_THE DATA_:
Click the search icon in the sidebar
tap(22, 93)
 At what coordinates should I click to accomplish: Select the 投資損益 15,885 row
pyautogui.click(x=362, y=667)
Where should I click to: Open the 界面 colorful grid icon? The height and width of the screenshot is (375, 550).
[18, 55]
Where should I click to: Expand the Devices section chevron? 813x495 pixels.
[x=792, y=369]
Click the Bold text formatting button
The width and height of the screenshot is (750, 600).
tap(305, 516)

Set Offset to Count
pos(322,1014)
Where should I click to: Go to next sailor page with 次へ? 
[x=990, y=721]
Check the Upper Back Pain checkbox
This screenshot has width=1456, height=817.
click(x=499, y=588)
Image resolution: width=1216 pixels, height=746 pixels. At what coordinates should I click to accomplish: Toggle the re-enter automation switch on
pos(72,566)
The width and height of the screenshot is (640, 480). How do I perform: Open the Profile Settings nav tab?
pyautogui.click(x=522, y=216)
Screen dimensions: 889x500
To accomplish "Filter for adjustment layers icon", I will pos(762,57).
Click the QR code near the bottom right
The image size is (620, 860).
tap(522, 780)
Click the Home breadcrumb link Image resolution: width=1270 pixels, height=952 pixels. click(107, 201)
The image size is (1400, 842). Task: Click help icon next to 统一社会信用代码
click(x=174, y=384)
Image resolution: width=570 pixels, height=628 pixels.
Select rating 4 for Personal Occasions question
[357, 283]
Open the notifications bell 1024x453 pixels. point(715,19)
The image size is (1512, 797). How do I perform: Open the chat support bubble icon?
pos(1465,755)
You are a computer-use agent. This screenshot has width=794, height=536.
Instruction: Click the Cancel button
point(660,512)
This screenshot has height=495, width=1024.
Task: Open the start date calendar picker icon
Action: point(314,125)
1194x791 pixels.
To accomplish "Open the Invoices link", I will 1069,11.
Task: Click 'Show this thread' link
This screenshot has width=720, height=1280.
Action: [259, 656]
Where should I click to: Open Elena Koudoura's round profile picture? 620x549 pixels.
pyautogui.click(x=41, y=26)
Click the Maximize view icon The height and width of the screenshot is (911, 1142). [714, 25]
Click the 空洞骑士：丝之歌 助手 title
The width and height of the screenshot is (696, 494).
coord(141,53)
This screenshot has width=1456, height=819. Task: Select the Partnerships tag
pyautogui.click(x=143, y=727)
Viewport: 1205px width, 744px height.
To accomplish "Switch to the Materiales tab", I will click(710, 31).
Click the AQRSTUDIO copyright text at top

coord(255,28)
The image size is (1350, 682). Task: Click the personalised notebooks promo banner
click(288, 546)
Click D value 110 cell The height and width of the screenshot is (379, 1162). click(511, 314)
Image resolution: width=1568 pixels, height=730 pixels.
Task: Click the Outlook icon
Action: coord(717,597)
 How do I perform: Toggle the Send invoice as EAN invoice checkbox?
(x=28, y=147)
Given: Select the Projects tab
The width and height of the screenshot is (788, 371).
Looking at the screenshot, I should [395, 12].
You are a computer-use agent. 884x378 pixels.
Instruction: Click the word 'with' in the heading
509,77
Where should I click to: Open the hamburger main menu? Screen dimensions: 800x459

_ABOUT THIS TASK_:
Write the material out once more, exactly as it reads.

_OUTPUT FOR THIS EXERCISE_:
Click the search icon in the sidebar
tap(22, 93)
 At what coordinates should I click to accomplish: Select the 投資損益 15,885 row
pyautogui.click(x=362, y=667)
Where should I click to: Open the 界面 colorful grid icon? The height and width of the screenshot is (375, 550).
[18, 55]
Where should I click to: Expand the Devices section chevron? 813x495 pixels.
[x=792, y=369]
Click the Bold text formatting button
The width and height of the screenshot is (750, 600).
tap(305, 516)

Set Offset to Count
pos(322,1014)
Where should I click to: Go to next sailor page with 次へ? 
[x=990, y=721]
Check the Upper Back Pain checkbox
This screenshot has width=1456, height=817.
click(x=499, y=588)
Image resolution: width=1216 pixels, height=746 pixels. At what coordinates should I click to accomplish: Toggle the re-enter automation switch on
pos(72,566)
The width and height of the screenshot is (640, 480). How do I perform: Open the Profile Settings nav tab?
pyautogui.click(x=522, y=216)
Screen dimensions: 889x500
To accomplish "Filter for adjustment layers icon", I will pos(762,57).
Click the QR code near the bottom right
The image size is (620, 860).
tap(522, 780)
Click the Home breadcrumb link Image resolution: width=1270 pixels, height=952 pixels. click(107, 201)
The image size is (1400, 842). Task: Click help icon next to 统一社会信用代码
click(x=174, y=384)
Image resolution: width=570 pixels, height=628 pixels.
Select rating 4 for Personal Occasions question
[357, 283]
Open the notifications bell 1024x453 pixels. point(715,19)
The image size is (1512, 797). How do I perform: Open the chat support bubble icon?
pos(1465,755)
You are a computer-use agent. This screenshot has width=794, height=536.
Instruction: Click the Cancel button
point(660,512)
This screenshot has height=495, width=1024.
Task: Open the start date calendar picker icon
Action: point(314,125)
1194x791 pixels.
To accomplish "Open the Invoices link", I will 1069,11.
Task: Click 'Show this thread' link
This screenshot has width=720, height=1280.
Action: [259, 656]
Where should I click to: Open Elena Koudoura's round profile picture? 620x549 pixels.
pyautogui.click(x=41, y=26)
Click the Maximize view icon The height and width of the screenshot is (911, 1142). [714, 25]
Click the 空洞骑士：丝之歌 助手 title
The width and height of the screenshot is (696, 494).
coord(141,53)
This screenshot has width=1456, height=819. Task: Select the Partnerships tag
pyautogui.click(x=143, y=727)
Viewport: 1205px width, 744px height.
To accomplish "Switch to the Materiales tab", I will click(710, 31).
Click the AQRSTUDIO copyright text at top

coord(255,28)
The image size is (1350, 682). Task: Click the personalised notebooks promo banner
click(288, 546)
Click D value 110 cell The height and width of the screenshot is (379, 1162). click(511, 314)
Image resolution: width=1568 pixels, height=730 pixels.
Task: Click the Outlook icon
Action: coord(717,597)
 How do I perform: Toggle the Send invoice as EAN invoice checkbox?
(x=28, y=147)
Given: Select the Projects tab
The width and height of the screenshot is (788, 371).
Looking at the screenshot, I should [395, 12].
You are a computer-use agent. 884x378 pixels.
Instruction: Click the word 'with' in the heading
509,77
Where should I click to: Open the hamburger main menu? Screen dimensions: 800x459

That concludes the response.